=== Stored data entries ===
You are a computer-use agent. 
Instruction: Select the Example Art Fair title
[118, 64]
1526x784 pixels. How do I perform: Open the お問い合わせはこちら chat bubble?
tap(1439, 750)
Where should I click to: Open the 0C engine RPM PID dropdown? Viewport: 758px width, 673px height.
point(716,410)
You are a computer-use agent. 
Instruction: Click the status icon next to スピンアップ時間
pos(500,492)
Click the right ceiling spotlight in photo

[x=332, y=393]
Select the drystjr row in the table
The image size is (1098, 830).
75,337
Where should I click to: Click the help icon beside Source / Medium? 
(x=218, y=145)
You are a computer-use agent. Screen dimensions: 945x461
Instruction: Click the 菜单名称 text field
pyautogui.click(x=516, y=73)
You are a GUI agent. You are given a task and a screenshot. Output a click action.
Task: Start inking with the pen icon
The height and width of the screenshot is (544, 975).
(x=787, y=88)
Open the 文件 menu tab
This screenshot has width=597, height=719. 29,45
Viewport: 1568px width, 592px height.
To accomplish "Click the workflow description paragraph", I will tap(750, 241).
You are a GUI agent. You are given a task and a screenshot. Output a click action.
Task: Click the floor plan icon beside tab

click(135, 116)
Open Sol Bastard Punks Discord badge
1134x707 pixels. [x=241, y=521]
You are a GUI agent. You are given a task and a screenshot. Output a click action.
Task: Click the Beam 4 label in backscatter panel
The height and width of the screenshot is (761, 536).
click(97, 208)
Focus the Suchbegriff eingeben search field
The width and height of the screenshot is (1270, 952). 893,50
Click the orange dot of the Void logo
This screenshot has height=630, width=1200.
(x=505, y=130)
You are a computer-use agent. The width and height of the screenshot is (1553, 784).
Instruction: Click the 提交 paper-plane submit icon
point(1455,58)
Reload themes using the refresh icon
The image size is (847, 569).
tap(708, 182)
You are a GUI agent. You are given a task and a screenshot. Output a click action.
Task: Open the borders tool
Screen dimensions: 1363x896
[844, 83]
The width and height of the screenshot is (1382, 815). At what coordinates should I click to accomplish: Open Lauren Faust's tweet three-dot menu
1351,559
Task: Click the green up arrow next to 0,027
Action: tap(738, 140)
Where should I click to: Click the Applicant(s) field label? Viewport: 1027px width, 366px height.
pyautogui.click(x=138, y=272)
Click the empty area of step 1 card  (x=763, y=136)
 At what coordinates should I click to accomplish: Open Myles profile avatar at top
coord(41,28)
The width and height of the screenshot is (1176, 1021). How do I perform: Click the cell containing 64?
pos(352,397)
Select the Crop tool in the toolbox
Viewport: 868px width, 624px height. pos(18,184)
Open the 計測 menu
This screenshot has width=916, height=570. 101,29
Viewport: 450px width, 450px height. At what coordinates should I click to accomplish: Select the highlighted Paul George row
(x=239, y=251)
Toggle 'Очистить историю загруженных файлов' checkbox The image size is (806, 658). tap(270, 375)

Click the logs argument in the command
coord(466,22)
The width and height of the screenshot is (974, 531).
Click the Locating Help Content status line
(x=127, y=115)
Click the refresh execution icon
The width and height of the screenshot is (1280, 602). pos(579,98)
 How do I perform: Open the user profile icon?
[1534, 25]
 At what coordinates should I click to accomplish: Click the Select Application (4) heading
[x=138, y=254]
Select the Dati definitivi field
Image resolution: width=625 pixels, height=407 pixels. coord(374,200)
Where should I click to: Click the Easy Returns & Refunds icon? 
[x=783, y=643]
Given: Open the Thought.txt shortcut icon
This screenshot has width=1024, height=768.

=== Aim of the task ===
So that nothing is lost, please repeat all of the entries exactly.

=== Your response ===
You are a computer-use agent. 
Instruction: Select the Example Art Fair title
[118, 64]
1526x784 pixels. How do I perform: Open the お問い合わせはこちら chat bubble?
tap(1439, 750)
Where should I click to: Open the 0C engine RPM PID dropdown? Viewport: 758px width, 673px height.
point(716,410)
You are a computer-use agent. 
Instruction: Click the status icon next to スピンアップ時間
pos(500,492)
Click the right ceiling spotlight in photo

[x=332, y=393]
Select the drystjr row in the table
The image size is (1098, 830).
75,337
Where should I click to: Click the help icon beside Source / Medium? 
(x=218, y=145)
You are a computer-use agent. Screen dimensions: 945x461
Instruction: Click the 菜单名称 text field
pyautogui.click(x=516, y=73)
You are a GUI agent. You are given a task and a screenshot. Output a click action.
Task: Start inking with the pen icon
The height and width of the screenshot is (544, 975).
(x=787, y=88)
Open the 文件 menu tab
This screenshot has width=597, height=719. 29,45
Viewport: 1568px width, 592px height.
To accomplish "Click the workflow description paragraph", I will tap(750, 241).
You are a GUI agent. You are given a task and a screenshot. Output a click action.
Task: Click the floor plan icon beside tab

click(135, 116)
Open Sol Bastard Punks Discord badge
1134x707 pixels. [x=241, y=521]
You are a GUI agent. You are given a task and a screenshot. Output a click action.
Task: Click the Beam 4 label in backscatter panel
The height and width of the screenshot is (761, 536).
click(97, 208)
Focus the Suchbegriff eingeben search field
The width and height of the screenshot is (1270, 952). 893,50
Click the orange dot of the Void logo
This screenshot has height=630, width=1200.
(x=505, y=130)
You are a computer-use agent. The width and height of the screenshot is (1553, 784).
Instruction: Click the 提交 paper-plane submit icon
point(1455,58)
Reload themes using the refresh icon
The image size is (847, 569).
tap(708, 182)
You are a GUI agent. You are given a task and a screenshot. Output a click action.
Task: Open the borders tool
Screen dimensions: 1363x896
[844, 83]
The width and height of the screenshot is (1382, 815). At what coordinates should I click to accomplish: Open Lauren Faust's tweet three-dot menu
1351,559
Task: Click the green up arrow next to 0,027
Action: tap(738, 140)
Where should I click to: Click the Applicant(s) field label? Viewport: 1027px width, 366px height.
pyautogui.click(x=138, y=272)
Click the empty area of step 1 card  (x=763, y=136)
 At what coordinates should I click to accomplish: Open Myles profile avatar at top
coord(41,28)
The width and height of the screenshot is (1176, 1021). How do I perform: Click the cell containing 64?
pos(352,397)
Select the Crop tool in the toolbox
Viewport: 868px width, 624px height. pos(18,184)
Open the 計測 menu
This screenshot has width=916, height=570. 101,29
Viewport: 450px width, 450px height. At what coordinates should I click to accomplish: Select the highlighted Paul George row
(x=239, y=251)
Toggle 'Очистить историю загруженных файлов' checkbox The image size is (806, 658). tap(270, 375)

Click the logs argument in the command
coord(466,22)
The width and height of the screenshot is (974, 531).
Click the Locating Help Content status line
(x=127, y=115)
Click the refresh execution icon
The width and height of the screenshot is (1280, 602). pos(579,98)
 How do I perform: Open the user profile icon?
[1534, 25]
 At what coordinates should I click to accomplish: Click the Select Application (4) heading
[x=138, y=254]
Select the Dati definitivi field
Image resolution: width=625 pixels, height=407 pixels. coord(374,200)
Where should I click to: Click the Easy Returns & Refunds icon? 
[x=783, y=643]
Given: Open the Thought.txt shortcut icon
This screenshot has width=1024, height=768.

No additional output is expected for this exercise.